## SUPPLIED RECORDS

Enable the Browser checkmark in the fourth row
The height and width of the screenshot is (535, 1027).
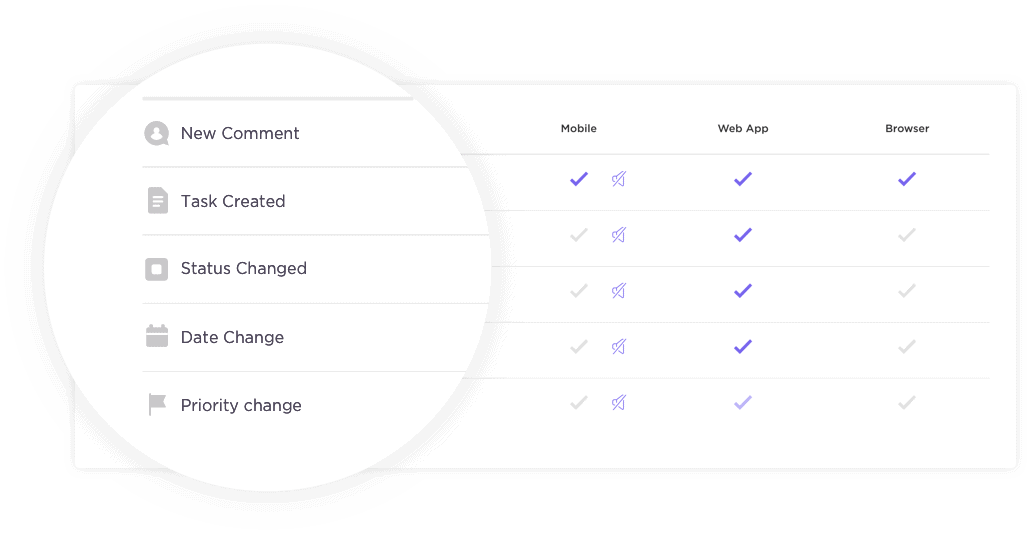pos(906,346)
...
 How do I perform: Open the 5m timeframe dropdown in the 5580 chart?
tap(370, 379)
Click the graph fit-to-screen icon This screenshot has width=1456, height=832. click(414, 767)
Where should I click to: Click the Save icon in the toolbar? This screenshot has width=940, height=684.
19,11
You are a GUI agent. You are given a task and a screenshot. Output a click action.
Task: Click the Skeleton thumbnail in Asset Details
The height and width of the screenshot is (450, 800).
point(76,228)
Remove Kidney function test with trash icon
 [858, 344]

## WHAT TO WORK ON
From the records above, repeat exactly the lines from the one with "Click the graph" through the one with "You are a GUI", both included.

## TASK OUTPUT
Click the graph fit-to-screen icon This screenshot has width=1456, height=832. click(414, 767)
Where should I click to: Click the Save icon in the toolbar? This screenshot has width=940, height=684.
19,11
You are a GUI agent. You are given a task and a screenshot. Output a click action.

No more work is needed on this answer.